With the pictures left out, reproduce exactly the lines from the one containing "Image resolution: width=593" through the final line of the entries.

[Opening Input data section]

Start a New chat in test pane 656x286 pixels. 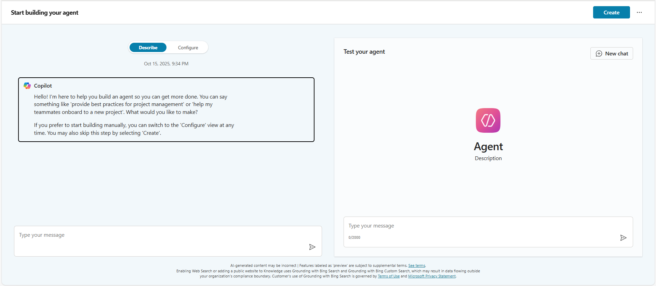pos(611,53)
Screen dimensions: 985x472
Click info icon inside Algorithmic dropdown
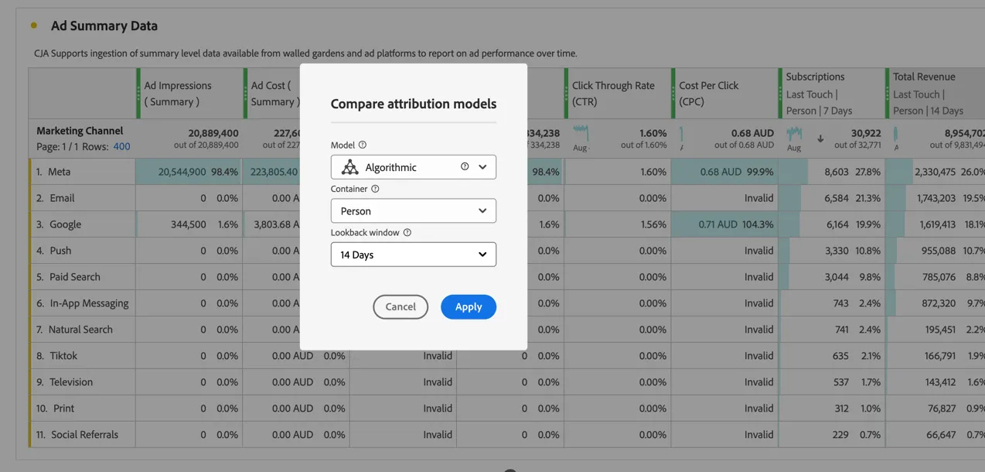click(465, 166)
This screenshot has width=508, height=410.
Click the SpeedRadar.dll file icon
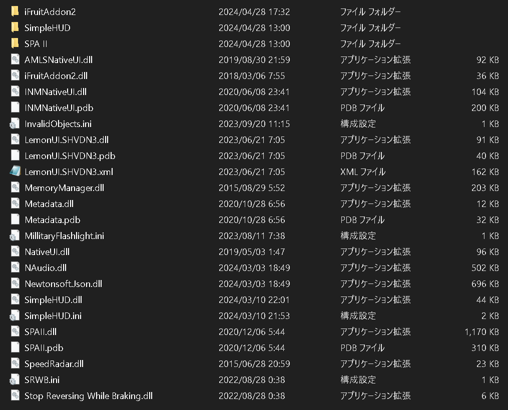[x=15, y=364]
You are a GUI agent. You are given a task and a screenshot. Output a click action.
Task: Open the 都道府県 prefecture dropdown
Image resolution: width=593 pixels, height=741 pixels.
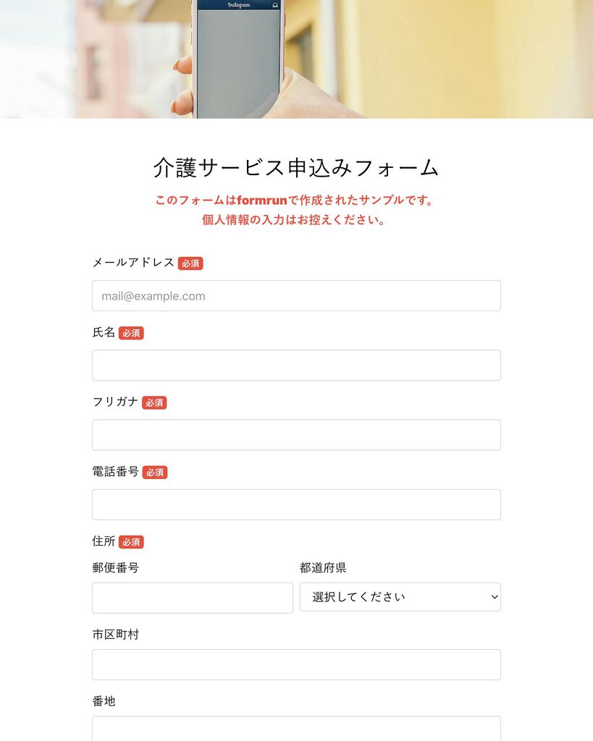[x=400, y=597]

[Closing Input data section]

* **Expected answer**
Image resolution: width=593 pixels, height=741 pixels.
[x=400, y=597]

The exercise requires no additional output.